**Azione richiesta**
Trascrivi senza alcuna modifica le righe dei dati a partire da quella che contiene "has height=939, width=710." fino alla fine dei dati, estremi inclusi.

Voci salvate

.....

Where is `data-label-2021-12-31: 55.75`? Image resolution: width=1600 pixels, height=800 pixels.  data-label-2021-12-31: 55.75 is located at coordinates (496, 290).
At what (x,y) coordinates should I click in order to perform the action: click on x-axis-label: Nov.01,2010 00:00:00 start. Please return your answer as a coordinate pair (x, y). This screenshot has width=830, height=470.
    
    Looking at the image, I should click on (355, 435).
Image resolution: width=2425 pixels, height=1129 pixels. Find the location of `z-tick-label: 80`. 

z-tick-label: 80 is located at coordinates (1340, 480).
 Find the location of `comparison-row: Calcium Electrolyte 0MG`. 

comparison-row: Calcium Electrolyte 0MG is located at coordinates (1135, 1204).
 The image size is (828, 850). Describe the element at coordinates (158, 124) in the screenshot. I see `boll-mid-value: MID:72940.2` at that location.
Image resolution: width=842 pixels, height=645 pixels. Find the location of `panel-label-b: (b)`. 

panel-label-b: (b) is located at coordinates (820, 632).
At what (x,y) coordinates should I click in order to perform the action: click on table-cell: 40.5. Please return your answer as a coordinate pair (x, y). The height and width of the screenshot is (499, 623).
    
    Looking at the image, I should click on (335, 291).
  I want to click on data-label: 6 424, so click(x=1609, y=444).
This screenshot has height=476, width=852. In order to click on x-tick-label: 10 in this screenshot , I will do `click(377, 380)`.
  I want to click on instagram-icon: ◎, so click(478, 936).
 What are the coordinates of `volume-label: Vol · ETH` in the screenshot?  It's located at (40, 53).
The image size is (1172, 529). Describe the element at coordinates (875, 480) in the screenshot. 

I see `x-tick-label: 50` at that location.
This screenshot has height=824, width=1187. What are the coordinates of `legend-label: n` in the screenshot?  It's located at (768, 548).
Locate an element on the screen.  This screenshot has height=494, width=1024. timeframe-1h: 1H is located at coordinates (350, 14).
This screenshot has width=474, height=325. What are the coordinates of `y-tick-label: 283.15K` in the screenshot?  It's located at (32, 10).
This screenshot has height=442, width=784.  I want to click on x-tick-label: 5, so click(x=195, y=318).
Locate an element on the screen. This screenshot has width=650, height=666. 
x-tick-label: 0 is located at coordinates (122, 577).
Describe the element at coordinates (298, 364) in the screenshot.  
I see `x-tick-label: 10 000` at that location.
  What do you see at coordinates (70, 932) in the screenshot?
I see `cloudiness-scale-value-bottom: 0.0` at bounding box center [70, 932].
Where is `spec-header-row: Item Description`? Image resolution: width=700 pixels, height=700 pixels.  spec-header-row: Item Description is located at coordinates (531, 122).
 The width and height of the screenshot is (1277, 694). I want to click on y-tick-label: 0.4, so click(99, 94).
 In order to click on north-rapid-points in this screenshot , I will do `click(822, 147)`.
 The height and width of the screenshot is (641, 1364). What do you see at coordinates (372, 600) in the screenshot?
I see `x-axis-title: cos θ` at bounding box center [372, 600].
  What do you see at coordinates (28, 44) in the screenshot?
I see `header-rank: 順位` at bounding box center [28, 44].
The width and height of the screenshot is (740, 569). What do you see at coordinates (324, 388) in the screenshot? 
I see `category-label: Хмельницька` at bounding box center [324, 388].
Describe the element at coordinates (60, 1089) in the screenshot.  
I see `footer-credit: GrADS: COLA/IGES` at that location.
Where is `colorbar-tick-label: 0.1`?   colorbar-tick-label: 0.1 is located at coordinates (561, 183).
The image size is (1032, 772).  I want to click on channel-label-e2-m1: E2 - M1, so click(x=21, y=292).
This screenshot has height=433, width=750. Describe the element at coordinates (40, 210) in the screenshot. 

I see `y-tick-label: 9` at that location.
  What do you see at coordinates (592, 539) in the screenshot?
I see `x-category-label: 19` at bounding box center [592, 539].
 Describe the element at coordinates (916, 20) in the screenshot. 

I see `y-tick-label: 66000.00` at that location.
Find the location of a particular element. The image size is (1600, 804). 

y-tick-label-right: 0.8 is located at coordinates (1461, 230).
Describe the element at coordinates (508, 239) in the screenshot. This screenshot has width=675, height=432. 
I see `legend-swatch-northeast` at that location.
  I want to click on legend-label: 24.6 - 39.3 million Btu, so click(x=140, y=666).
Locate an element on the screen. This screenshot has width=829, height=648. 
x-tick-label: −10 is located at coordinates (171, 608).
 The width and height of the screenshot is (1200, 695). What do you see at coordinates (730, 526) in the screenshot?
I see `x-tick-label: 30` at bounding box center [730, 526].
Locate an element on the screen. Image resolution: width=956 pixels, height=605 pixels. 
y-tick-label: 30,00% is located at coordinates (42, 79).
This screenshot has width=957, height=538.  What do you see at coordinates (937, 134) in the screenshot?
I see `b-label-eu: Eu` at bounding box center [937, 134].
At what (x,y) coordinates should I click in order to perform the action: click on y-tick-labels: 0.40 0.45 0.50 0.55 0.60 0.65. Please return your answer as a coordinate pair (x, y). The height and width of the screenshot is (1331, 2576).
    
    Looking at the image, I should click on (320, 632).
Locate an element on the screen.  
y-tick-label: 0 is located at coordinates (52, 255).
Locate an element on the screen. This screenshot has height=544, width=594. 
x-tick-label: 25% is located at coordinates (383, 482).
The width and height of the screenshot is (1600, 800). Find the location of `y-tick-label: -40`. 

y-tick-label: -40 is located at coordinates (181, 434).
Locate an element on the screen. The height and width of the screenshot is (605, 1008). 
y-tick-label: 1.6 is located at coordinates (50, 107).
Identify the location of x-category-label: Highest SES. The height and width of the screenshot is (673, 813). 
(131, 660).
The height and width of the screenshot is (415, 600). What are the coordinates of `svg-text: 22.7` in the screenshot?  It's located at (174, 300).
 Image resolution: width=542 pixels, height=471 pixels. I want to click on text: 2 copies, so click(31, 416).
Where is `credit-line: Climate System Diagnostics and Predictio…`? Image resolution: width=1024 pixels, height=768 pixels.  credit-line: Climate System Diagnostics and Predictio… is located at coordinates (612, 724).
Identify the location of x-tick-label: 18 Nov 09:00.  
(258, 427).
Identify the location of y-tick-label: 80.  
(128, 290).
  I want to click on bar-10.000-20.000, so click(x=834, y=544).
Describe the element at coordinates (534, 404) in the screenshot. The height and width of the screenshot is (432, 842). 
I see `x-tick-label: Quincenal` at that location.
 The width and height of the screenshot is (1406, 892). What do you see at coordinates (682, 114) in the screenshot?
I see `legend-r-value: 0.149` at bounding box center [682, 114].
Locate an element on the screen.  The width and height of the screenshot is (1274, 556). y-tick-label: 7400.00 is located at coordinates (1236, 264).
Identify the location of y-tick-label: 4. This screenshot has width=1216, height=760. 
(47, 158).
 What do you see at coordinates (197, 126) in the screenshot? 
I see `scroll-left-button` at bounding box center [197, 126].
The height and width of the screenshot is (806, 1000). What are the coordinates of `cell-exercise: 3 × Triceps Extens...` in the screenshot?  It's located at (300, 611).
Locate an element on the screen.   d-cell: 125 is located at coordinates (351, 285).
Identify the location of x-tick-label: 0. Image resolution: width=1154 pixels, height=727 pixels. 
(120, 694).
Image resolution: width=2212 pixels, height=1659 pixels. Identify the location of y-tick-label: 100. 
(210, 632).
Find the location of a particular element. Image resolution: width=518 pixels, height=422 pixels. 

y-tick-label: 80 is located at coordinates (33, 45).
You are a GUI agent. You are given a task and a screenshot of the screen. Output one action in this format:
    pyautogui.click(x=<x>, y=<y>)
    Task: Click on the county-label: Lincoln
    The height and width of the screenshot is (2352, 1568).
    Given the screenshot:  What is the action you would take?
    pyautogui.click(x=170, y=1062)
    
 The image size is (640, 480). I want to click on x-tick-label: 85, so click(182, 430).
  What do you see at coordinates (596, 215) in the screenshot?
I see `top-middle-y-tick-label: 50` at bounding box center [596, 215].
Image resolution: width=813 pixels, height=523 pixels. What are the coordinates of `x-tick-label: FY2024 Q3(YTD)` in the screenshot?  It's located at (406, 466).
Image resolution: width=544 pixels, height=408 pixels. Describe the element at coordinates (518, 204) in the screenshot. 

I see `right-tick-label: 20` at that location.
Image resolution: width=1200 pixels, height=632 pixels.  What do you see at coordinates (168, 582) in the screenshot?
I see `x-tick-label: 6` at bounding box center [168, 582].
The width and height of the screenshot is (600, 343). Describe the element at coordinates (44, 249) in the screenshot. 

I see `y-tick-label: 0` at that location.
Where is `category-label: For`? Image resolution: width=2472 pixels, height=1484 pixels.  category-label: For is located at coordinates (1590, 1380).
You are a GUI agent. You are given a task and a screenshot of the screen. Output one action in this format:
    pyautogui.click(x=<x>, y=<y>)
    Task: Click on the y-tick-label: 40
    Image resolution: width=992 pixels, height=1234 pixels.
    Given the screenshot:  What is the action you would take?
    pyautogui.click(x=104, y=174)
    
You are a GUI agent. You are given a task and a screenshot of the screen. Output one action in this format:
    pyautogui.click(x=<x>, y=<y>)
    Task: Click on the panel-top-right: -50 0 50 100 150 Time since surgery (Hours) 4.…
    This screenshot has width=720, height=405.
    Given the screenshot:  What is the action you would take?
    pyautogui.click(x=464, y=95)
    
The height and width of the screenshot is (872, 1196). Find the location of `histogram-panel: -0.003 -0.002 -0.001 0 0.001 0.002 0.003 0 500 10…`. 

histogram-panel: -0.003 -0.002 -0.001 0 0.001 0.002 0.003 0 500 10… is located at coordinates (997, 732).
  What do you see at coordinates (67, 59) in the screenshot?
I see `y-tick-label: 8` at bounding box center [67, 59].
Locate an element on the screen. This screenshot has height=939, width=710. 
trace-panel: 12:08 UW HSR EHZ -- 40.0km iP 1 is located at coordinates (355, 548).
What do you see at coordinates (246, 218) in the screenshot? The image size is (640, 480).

.....

**Soluzione del problema**
Locate an element on the screen. This screenshot has height=939, width=710. 
trace-panel: 12:08 UW HSR EHZ -- 40.0km iP 1 is located at coordinates (355, 548).
What do you see at coordinates (246, 218) in the screenshot? The image size is (640, 480).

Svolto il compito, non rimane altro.